Mischief and mismatches at the top

Published April 15, 2021

By Gary Pearce

My blog/newspaper column this week about Governor Roy Cooper and Lieutenant Governor Mark Robinson raised a question: Why are our two top officials, unlike the President and Vice President, elected separately?

It’s the unintended consequence of three constitutional amendments – one after the Civil War and two that came a century later, in the 1970s.

Before the Civil War, North Carolina didn’t have a lieutenant governor. Somehow we got by.

The office was created by the state Constitutional Convention of 1868. North Carolina, like other Confederate states, was required to rewrite its constitution before being re-admitted to the Union.

The rewrite was modeled after the constitution of Ohio and other northern states. It abolished slavery and gave Blacks (men only, of course) the right to vote.

The revision provided for a lieutenant governor, to be popularly elected along with the governor every four years. The lieutenant governor was made president of the Senate and first in line to succeed the governor.

Over the years, many states moved away from the separate election of governor and lieutenant governor and put them on the same ticket. Today, 26 states do it that way; 17 (as best I can tell), do it like North Carolina, including several Southern states: Alabama, Arkansas, Georgia, South Carolina, Texas, Louisiana, Mississippi and Virginia.

For many years, two things kept North Carolina’s governors and lieutenant governors from fighting: both could serve only one term, and the lieutenant governor was a parttime office, serving only during short (in those days) legislative sessions.

Then North Carolina rewrote its constitution in 1971. John V. Orth wrote in the Encyclopedia of North Carolina:

“The North Carolina Constitution of 1971 clarified the purpose and operations of state government. Ambiguities and sections seemingly in conflict with the U.S. Constitution were either dropped or rewritten. The document consolidated the governor’s duties and powers, expanded the Council of State, and increased the office’s budgetary authority. It required the General Assembly to reduce the more than 300 state administrative departments to 25 principal departments and authorized the governor to organize them subject to legislative approval. It provided that extra sessions of the legislature be convened by action of three-fifths of its members rather than by the governor alone. And it revised portions of the previous constitution dealing with state and local finance.”

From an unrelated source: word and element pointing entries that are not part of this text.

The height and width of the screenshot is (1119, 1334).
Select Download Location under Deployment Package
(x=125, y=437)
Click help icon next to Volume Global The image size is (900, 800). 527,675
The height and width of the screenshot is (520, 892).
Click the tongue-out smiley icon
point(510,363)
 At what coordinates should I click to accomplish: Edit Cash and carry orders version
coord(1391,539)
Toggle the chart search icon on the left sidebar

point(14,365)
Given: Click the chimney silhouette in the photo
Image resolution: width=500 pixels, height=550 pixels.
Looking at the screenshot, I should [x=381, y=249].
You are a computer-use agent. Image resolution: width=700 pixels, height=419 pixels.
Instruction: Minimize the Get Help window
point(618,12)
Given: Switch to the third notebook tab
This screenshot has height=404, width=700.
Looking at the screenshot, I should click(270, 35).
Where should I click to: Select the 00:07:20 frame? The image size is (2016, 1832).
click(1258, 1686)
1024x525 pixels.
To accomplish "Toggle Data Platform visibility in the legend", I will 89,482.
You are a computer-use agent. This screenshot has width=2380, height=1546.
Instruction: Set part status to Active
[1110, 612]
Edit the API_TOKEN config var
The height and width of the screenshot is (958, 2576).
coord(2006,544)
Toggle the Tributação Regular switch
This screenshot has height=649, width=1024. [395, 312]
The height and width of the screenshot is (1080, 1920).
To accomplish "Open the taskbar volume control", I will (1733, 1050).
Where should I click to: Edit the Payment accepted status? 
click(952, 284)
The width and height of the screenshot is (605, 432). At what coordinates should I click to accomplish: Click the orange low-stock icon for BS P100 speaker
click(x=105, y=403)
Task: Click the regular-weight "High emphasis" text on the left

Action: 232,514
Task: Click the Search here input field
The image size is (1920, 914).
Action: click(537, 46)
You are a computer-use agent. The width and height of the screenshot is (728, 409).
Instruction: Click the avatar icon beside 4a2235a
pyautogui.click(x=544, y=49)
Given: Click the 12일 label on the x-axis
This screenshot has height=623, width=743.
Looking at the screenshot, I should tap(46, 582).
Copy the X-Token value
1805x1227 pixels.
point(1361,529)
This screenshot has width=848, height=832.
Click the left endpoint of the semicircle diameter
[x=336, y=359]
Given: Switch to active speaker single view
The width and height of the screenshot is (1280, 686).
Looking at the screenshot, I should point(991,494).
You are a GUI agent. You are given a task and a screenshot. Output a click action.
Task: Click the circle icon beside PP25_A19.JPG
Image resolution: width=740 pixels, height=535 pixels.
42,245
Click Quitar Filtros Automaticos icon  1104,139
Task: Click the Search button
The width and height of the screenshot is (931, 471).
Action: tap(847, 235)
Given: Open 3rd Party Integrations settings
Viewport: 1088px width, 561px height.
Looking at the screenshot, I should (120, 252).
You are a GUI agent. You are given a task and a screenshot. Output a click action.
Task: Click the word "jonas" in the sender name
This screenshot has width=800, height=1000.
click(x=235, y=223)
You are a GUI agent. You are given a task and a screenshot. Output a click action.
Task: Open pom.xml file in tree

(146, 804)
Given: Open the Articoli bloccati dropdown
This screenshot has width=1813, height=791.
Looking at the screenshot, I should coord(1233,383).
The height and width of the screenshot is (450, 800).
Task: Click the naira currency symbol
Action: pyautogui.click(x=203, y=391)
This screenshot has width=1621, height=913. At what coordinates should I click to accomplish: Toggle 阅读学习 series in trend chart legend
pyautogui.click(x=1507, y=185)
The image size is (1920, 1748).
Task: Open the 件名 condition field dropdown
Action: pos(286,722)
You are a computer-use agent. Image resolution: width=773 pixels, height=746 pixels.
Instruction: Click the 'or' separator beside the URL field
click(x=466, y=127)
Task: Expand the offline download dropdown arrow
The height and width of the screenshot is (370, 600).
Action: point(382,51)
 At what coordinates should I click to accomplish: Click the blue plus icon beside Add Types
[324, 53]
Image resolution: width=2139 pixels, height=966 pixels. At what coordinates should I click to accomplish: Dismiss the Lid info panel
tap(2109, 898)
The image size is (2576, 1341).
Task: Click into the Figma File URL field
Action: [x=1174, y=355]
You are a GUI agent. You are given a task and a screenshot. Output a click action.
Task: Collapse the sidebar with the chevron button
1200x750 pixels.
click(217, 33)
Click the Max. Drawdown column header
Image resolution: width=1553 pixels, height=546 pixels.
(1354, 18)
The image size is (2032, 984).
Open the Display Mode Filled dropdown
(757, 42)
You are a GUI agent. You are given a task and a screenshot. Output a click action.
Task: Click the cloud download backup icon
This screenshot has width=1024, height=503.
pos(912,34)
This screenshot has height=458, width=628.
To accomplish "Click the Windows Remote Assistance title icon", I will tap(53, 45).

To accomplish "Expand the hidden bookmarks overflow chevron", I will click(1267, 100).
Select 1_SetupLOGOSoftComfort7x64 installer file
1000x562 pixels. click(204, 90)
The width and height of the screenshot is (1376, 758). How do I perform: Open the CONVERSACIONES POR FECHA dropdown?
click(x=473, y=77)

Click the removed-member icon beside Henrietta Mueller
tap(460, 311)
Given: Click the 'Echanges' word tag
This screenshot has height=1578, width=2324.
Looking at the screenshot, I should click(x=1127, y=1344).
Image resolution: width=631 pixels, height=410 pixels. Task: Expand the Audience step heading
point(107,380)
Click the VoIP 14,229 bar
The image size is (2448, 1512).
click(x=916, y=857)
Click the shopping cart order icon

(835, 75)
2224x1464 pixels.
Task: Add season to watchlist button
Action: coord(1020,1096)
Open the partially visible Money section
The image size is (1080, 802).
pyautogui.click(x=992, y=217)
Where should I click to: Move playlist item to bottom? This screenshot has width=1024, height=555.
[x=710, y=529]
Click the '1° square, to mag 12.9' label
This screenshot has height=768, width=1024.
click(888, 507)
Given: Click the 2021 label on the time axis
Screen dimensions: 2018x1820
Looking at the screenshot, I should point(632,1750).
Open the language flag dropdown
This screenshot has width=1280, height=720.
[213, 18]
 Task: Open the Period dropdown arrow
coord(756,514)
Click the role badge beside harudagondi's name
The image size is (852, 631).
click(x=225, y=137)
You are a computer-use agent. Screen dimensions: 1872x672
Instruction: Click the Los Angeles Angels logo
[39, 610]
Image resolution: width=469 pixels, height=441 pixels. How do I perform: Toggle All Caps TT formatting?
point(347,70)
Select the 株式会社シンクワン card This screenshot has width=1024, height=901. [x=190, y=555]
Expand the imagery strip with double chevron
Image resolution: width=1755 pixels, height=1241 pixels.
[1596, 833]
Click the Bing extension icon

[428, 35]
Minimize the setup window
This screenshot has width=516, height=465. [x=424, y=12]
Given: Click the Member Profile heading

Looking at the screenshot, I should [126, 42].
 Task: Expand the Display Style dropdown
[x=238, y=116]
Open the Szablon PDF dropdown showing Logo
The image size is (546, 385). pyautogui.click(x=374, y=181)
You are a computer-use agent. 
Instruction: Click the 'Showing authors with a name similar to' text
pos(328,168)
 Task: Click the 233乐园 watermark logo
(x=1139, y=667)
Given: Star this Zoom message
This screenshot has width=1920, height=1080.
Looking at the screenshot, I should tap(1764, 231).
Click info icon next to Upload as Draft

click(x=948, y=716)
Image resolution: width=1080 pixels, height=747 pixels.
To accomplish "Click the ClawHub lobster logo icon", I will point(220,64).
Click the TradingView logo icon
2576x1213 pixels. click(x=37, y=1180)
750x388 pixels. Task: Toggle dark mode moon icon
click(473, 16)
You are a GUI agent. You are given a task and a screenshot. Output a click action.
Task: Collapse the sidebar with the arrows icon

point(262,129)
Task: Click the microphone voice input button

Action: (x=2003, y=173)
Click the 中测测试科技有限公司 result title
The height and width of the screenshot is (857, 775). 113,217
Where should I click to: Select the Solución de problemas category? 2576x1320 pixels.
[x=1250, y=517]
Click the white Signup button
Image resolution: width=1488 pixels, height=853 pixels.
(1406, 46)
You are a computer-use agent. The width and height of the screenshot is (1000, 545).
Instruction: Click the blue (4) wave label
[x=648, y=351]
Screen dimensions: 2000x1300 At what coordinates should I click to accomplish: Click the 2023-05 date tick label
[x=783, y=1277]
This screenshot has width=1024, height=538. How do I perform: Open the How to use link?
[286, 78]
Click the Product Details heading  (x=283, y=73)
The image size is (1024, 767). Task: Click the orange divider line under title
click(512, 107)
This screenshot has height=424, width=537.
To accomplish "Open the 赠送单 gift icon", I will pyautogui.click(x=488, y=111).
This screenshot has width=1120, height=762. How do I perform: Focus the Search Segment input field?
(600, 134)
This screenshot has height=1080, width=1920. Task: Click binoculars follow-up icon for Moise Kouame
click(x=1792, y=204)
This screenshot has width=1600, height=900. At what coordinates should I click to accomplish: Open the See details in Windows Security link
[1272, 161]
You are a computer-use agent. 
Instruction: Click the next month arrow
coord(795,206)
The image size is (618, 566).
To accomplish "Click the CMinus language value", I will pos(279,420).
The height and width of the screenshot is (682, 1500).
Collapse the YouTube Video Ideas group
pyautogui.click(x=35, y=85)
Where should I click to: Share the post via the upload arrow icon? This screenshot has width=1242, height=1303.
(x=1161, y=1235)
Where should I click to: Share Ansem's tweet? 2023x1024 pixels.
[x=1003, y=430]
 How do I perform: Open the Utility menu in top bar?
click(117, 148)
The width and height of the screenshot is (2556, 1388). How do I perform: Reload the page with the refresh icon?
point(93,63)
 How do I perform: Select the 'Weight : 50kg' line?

The revision also made the lieutenant governor a full-time office, with a staff. The first person to take advantage was Jim Hunt, who was elected lieutenant governor in 1972.

That was the year North Carolina elected the first Republican governor of the 20th Century, Jim Holshouser. Hunt was not only the first fulltime lieutenant governor, but also the top elected Democrat.

Hunt and Holshouser generally got along, though. Holshouser was a moderate mountain Republican; he and Hunt both supported statewide kindergartens and teacher pay raises.

 Governors Hunt and Holshouser and families, 1977 Inaugural

They worked together to stop Democratic legislators’ efforts to strip away the governor’s powers. Hunt, after all, had plans to use those powers himself in four years.

After Hunt was elected governor in 1976, he made the other constitutional change that changed the relationship between the two offices. He pushed through succession, a constitutional amendment allowing both governors and lieutenant governors to run for a second term.

That’s where we are today.

There have been efforts to jointly elect the governor and lieutenant governor; the most recent was in 2015. But the change requires a constitutional amendment, and the idea didn’t get the three-fifths majority necessary in the House.

“The lieutenant governor is a heartbeat away from the governor’s mansion,” said Rep. Bert Jones, a Republican from Reidsville who sponsored the bill. “Those two should be working together and they should be doing so in such a way that, Lord forbid, if something were to happen to the governor, the lieutenant governor makes a smooth transition into that office.”

But Rep. Larry Pittman, a Republican from Concord, argued, “Part of the reason for having an independent lieutenant governor, even if they’re the same party, is to limit the power of the governor, the influence and the control that he might exercise over the Senate through someone who was maybe, for lack of a better word, his lackey.”

The way our ship of state is designed today, the lieutenant governor is more likely to be a loose cannon on deck than a lackey.